Introduction: Age remains the most powerful risk factor for the development of cardiovascular disease and is associated with impaired cardiac repair after myocardial infarction (MI). Sirtuin 6 (SIRT6) is an epigenetic regulator and member of the sirtuin family of NAD+ dependent deacetylases with anti-aging functions. However, its role in MI is unknown.
Methods and Results: First, to determine the role of SIRT6 in MI, we subjected Balb/c mice to LAD ligation. Significantly, 4 days after MI, SIRT6 was up-regulated in the ischemic myocardium compared with sham-operated animals. To further evaluate SIRT6 role in cardiac repair, we induced MI in 12-week old SIRT6 knock-out male mice and wild-type controls. Significantly, all SIRT6-deficient mice (5 of 5) died after MI, compared with 1 of 5 controls (p=0.04). We next induced MI in SIRT6 over-expressing (OE) and wild-type male mice (n=7-8 mice per group). Notably, 30 days after MI, SIRT6 OE mice displayed greater ejection fraction (43.82±4.2 vs. 31.26±4.17%, p=0.05), and reduced left ventricular mass (119.3±9.0 vs. 149.2±18.2 gr, p=0.12) compared with controls. Next, to determine the role of SIRT6 in macrophage polarization and function, we harvested peritoneal macrophages from SIRT6 OE and wild-type mice and incubated them in a hypoxic chamber. Flow-cytometry revealed a significant increase in reparative M2/M1 ratio in SIRT6 OE hypoxic macrophages with reduction in expression of matrix metalloproteinases.
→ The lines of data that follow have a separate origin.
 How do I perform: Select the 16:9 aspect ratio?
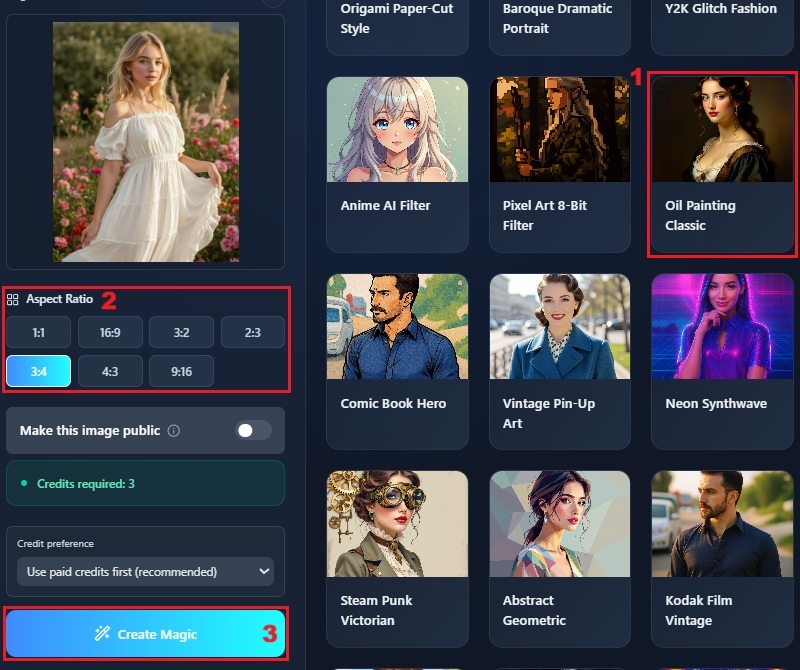110,332
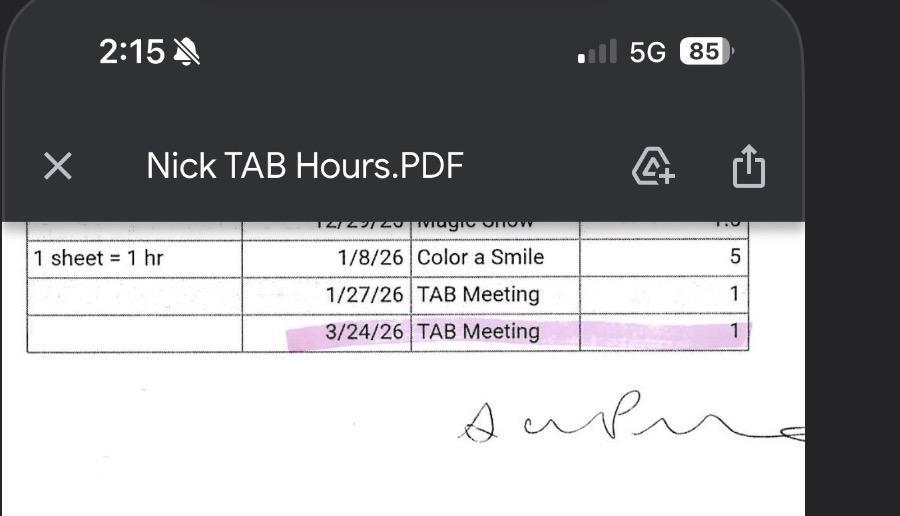Tap the silent mode bell icon

pos(186,52)
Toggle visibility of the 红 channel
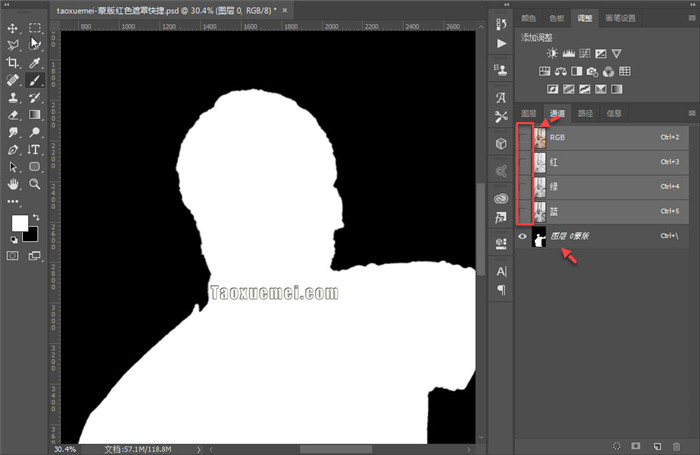This screenshot has width=700, height=455. (523, 162)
Conclusions: We show, for the first time, that the epigenetic regulator SIRT6 is highly expressed in the ischemic myocardium and is essential for cardiac protection after MI. Furthermore, SIRT6 over-expression improves cardiac function and remodeling after MI in male mice. These beneficial effects may be partially attributed to the role of SIRT6 in shifting macrophage polarization toward an anti-inflammatory reparative phenotype. Our findings suggest that targeting SIRT6 in macrophages may be a novel therapeutic strategy to improve outcome after MI.